Ontem, Jair Bolsonaro fez de tudo, exceto homenagear o Bicentenário. Não tem a mínima ideia do que significa ser chefe de Estado. No evento em Brasília, em dado momento, escanteou o presidente de Portugal, Marcelo Rebelo de Sousa, para colocar a seu lado, em posição de destaque, Luciano Hang, bolsonarista de alta estirpe. Sem nenhum pudor, imperou o escárnio com a história do País.
Em vez de festa da Independência, o País assistiu ontem a atos de campanha de reeleição no mais genuíno estilo bolsonarista. Jair Bolsonaro não propôs nada nem se comprometeu com algum programa de governo. Fez grosseria pública, chegando a comparar sua mulher, Michelle, com a do ex-presidente Lula. Eis o nível daquele que diz defender a família brasileira. Entende-se bem por que é tão alta sua taxa de rejeição entre as mulheres. Jair Bolsonaro simplesmente provoca asco. Para que não houvesse dúvida do seu caráter, ainda puxou um indecoroso coro a respeito de sua alardeada virilidade. Em respeito ao leitor, não reproduziremos aqui o que disse o presidente, mas é o caso de perguntar: há limites para este senhor?

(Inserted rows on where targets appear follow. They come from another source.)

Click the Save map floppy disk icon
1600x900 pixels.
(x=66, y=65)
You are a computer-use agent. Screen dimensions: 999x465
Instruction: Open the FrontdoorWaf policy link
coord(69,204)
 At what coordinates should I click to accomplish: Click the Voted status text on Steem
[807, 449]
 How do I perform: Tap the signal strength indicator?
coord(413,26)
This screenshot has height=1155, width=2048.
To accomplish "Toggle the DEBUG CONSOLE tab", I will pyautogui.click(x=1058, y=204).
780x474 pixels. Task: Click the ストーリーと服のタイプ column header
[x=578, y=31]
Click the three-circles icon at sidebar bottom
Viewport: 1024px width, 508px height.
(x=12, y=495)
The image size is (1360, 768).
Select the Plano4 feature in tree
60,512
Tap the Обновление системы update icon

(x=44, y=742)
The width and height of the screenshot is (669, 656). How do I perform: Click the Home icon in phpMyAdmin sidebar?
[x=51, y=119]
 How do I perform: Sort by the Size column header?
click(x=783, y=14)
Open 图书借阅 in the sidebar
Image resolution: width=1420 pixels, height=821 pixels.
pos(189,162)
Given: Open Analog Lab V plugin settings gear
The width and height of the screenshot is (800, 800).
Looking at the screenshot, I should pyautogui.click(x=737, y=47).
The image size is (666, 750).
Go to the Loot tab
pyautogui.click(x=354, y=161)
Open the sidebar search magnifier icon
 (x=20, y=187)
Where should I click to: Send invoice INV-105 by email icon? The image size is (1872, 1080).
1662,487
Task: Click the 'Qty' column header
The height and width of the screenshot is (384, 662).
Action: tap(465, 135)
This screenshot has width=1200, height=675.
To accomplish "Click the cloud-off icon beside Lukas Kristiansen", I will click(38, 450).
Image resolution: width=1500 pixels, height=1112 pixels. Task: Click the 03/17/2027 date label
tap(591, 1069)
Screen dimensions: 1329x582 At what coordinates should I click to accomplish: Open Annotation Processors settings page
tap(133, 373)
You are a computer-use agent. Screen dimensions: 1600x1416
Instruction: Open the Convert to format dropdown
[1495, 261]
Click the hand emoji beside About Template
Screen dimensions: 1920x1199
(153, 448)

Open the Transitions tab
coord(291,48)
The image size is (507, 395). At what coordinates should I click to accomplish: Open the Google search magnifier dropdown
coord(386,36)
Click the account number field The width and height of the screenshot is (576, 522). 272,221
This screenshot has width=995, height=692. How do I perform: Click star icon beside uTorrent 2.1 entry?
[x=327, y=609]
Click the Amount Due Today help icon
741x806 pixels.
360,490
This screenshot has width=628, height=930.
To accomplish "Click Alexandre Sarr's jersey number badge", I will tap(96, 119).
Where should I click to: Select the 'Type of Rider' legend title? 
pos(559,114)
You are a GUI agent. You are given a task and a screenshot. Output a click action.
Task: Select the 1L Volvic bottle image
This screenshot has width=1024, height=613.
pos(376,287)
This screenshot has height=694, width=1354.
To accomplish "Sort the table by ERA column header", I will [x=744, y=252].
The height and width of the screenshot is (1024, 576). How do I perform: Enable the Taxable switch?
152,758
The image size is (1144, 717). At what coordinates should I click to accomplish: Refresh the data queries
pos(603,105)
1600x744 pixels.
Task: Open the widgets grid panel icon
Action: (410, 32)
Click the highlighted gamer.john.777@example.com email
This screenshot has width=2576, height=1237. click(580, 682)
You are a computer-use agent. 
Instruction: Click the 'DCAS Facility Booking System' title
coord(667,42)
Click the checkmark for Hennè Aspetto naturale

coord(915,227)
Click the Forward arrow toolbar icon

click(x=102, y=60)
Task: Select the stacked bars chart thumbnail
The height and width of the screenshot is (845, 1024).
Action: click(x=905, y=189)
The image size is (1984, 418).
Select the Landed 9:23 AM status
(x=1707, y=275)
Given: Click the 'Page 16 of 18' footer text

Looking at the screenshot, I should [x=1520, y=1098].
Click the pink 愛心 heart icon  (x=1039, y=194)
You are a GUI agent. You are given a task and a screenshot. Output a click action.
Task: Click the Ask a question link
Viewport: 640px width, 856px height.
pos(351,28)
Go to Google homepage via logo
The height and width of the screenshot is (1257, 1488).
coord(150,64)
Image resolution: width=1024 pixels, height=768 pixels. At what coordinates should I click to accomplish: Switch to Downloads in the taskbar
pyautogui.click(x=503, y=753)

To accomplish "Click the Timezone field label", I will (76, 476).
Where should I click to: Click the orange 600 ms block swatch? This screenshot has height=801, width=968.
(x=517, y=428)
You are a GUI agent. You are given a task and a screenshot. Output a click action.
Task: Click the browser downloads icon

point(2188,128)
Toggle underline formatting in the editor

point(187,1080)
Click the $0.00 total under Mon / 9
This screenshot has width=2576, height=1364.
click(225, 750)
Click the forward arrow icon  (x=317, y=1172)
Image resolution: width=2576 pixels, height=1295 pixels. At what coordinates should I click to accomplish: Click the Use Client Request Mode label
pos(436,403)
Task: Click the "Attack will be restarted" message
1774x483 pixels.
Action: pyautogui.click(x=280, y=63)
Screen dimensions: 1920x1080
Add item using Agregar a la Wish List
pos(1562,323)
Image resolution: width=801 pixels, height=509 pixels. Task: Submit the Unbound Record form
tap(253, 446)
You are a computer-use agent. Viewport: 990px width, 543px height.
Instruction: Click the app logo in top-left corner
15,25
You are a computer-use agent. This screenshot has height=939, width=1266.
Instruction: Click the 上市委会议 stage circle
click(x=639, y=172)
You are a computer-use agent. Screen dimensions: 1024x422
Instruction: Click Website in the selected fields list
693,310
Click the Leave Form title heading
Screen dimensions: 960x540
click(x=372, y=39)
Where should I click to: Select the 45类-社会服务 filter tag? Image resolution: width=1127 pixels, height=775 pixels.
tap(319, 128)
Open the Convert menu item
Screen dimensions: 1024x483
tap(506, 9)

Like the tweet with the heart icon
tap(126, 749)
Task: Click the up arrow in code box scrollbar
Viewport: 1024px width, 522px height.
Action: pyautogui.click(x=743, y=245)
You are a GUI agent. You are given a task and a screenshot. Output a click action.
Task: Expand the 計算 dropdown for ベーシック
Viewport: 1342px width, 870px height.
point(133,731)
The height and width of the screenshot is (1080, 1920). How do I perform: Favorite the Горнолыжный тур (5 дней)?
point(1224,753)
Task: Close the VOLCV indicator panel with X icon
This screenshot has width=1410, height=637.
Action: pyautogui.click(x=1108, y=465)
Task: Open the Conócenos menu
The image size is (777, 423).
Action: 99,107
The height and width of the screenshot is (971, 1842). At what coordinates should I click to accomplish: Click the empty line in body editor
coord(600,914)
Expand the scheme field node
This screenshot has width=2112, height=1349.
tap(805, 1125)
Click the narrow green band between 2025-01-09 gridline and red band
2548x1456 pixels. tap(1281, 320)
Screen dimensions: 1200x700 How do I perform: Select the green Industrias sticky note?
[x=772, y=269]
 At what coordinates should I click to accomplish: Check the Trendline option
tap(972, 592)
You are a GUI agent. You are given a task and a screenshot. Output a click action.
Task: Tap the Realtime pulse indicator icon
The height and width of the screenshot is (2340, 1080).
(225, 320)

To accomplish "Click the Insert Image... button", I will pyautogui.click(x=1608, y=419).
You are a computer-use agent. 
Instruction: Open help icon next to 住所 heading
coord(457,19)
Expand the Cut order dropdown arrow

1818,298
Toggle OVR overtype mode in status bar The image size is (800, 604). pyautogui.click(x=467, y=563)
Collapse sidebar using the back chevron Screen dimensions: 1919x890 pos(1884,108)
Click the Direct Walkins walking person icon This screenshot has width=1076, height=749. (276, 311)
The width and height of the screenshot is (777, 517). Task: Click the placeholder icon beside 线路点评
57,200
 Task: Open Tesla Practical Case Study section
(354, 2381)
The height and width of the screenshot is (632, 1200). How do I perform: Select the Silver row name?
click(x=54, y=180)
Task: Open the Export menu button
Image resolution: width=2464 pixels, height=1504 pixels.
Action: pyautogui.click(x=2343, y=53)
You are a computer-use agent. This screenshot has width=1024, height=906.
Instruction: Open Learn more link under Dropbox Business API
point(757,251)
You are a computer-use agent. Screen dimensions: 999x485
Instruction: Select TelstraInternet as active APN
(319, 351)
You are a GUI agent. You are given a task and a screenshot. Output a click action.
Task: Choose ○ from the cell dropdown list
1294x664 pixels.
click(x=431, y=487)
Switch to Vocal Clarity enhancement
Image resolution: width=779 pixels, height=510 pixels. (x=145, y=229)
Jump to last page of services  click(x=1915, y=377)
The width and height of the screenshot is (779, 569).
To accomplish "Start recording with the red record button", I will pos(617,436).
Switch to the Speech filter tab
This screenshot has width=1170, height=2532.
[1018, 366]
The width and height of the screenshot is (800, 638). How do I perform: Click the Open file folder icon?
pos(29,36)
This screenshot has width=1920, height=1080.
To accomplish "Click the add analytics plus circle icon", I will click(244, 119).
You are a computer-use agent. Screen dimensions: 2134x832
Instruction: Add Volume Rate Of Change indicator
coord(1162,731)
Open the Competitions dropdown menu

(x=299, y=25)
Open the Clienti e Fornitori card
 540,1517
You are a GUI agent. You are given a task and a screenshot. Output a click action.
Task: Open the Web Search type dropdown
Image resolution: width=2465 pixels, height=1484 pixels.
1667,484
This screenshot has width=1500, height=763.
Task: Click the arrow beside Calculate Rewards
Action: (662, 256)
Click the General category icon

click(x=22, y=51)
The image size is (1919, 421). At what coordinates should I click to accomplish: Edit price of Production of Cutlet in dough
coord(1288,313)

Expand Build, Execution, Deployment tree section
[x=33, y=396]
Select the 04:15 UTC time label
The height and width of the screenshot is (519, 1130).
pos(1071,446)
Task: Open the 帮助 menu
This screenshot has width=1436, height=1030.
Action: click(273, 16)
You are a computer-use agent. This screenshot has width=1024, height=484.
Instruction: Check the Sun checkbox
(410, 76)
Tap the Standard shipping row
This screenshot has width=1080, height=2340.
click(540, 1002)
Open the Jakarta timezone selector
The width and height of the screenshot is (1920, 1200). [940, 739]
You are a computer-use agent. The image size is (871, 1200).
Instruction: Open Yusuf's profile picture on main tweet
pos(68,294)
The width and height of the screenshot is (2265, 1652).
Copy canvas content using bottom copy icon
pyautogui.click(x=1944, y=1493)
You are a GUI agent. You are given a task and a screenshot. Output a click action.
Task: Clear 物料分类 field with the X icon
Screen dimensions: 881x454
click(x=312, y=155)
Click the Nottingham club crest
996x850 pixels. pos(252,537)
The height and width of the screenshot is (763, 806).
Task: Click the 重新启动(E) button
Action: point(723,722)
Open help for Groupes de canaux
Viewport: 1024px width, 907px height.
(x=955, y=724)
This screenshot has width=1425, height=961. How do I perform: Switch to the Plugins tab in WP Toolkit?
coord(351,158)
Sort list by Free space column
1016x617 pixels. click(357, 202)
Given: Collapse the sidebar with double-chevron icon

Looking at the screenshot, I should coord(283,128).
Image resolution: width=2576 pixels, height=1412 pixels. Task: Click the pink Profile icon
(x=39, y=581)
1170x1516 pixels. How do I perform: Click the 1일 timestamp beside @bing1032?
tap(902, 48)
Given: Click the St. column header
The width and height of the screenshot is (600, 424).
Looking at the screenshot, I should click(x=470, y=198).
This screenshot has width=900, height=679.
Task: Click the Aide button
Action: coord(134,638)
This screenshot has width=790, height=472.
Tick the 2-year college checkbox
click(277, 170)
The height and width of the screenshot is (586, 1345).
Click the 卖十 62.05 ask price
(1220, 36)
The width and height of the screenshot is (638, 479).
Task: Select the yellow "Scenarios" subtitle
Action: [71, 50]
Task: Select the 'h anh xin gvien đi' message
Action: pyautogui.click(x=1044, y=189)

Tal é a sua desfaçatez que, no meio de obscenidades, Jair Bolsonaro ainda ousou recorrer ao discurso da “luta do bem contra o mal”, na manipuladora disjuntiva que só serve a quem não tem nada a apresentar ao País. Jair Bolsonaro encarna o bem? Ora, o verdadeiro bem não é mal-educado, não causa vergonha ao País e, nunca é demais lembrar, não manipula milhões em dinheiro vivo na compra de imóveis. O candidato que deseja se apresentar ao eleitor como o grande herói do combate à corrupção até agora não explicou a origem do dinheiro usado nos negócios imobiliários da família nem esclareceu as suspeitas de rachadinha que envolvem quase todo o clã Bolsonaro e seus agregados.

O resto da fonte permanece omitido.